Predict on completely unseen data.
Many of the papers I have been reading (and I’ve been reading a lot!) report the accuracy of their model on validation data, which is usually a subset of the overall dataset, (between 10-50% depending on the problem). This is fine, but the validation data in a model is typically used to refine the weights of the overall model from epoch to epoch. To my mind, 94% accuracy (which is what some papers report for their SA models) only tells you how well the model has learned from the dataset, not how it performs on real-world instances. Ideally, to test this you should keep a separate dataset out of the training/validation altogether and then try to predict the labels using your model. Then looking at the correlations between the predicted labels and the actual labels will give you a much better idea of the accuracy of the model on unseen data.

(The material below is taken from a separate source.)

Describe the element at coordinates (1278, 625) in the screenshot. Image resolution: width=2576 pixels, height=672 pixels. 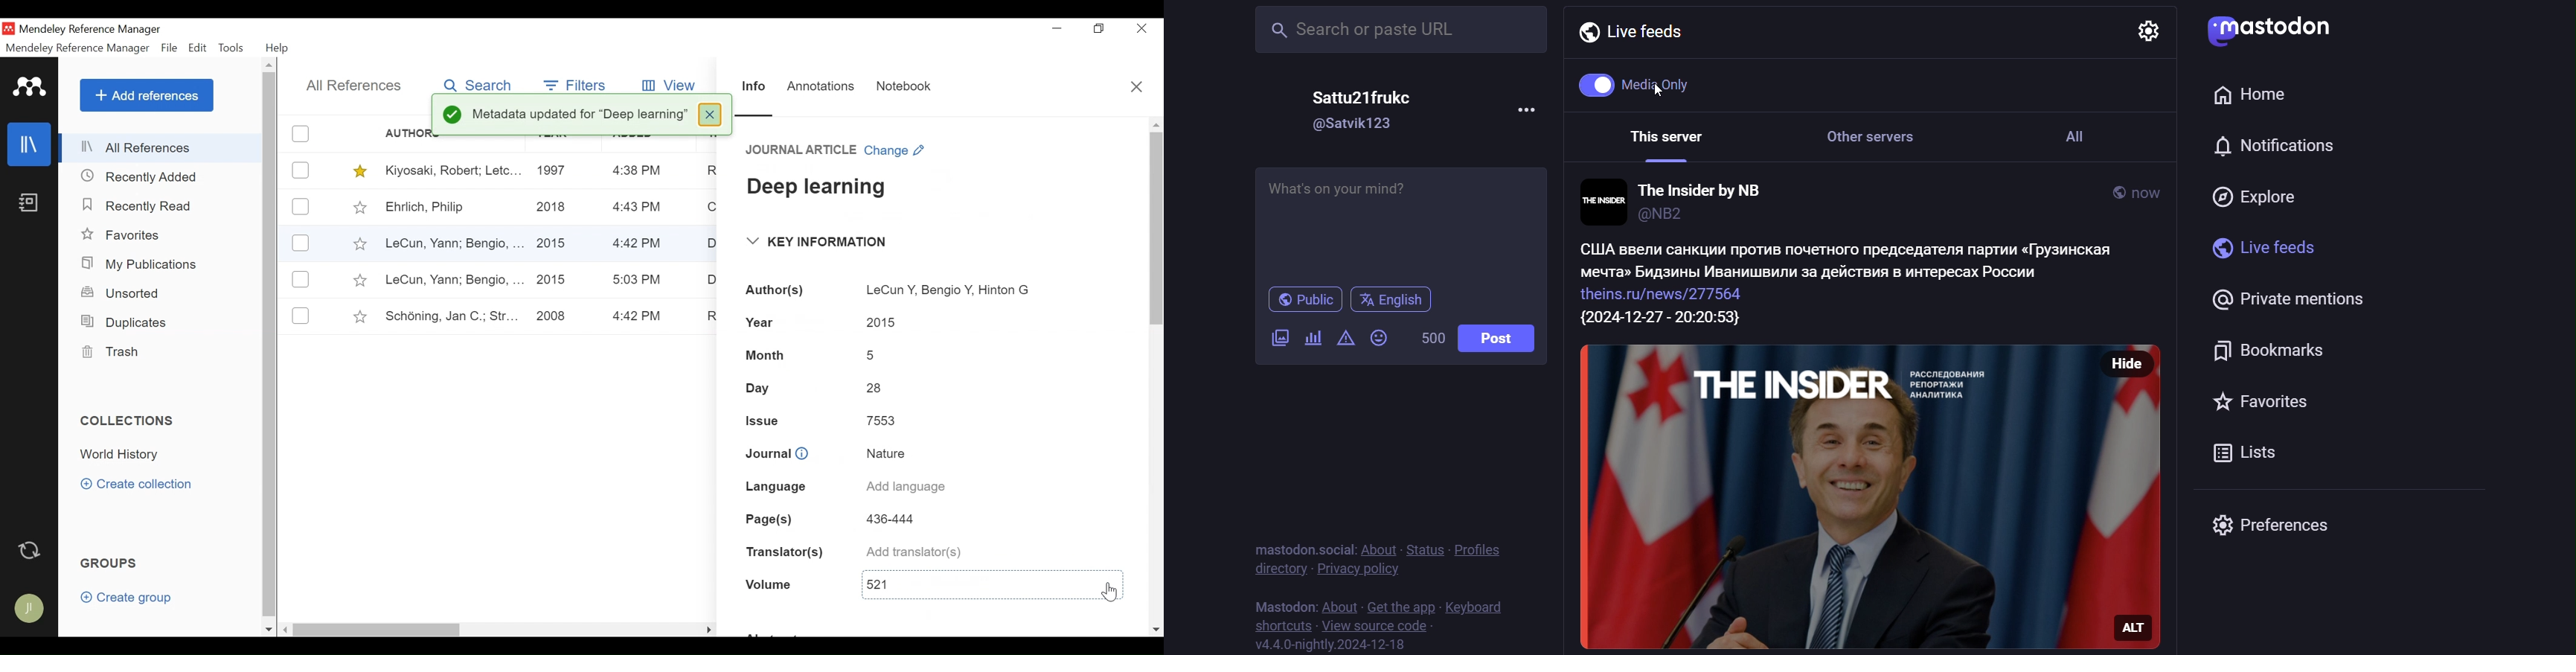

Final thoughts and further links
These are just a few of the things that I have learned in the past few months while trying to sort out my classification problems. Papers and online forums have been extremely helpful in developing my understanding of the issues involved, and I have benefitted particularly from this blog and this one (among others) and examples of models on the Keras GitHub repository. For a good (though brief) discussion of trying to implement state of the art text classification models, see this post. Ultimately, as one person noted on a forum, developing neural networks is as much an art as a science, requiring experimentation and intuition to figure out how to apply a particular model architecture to solve a particular problem.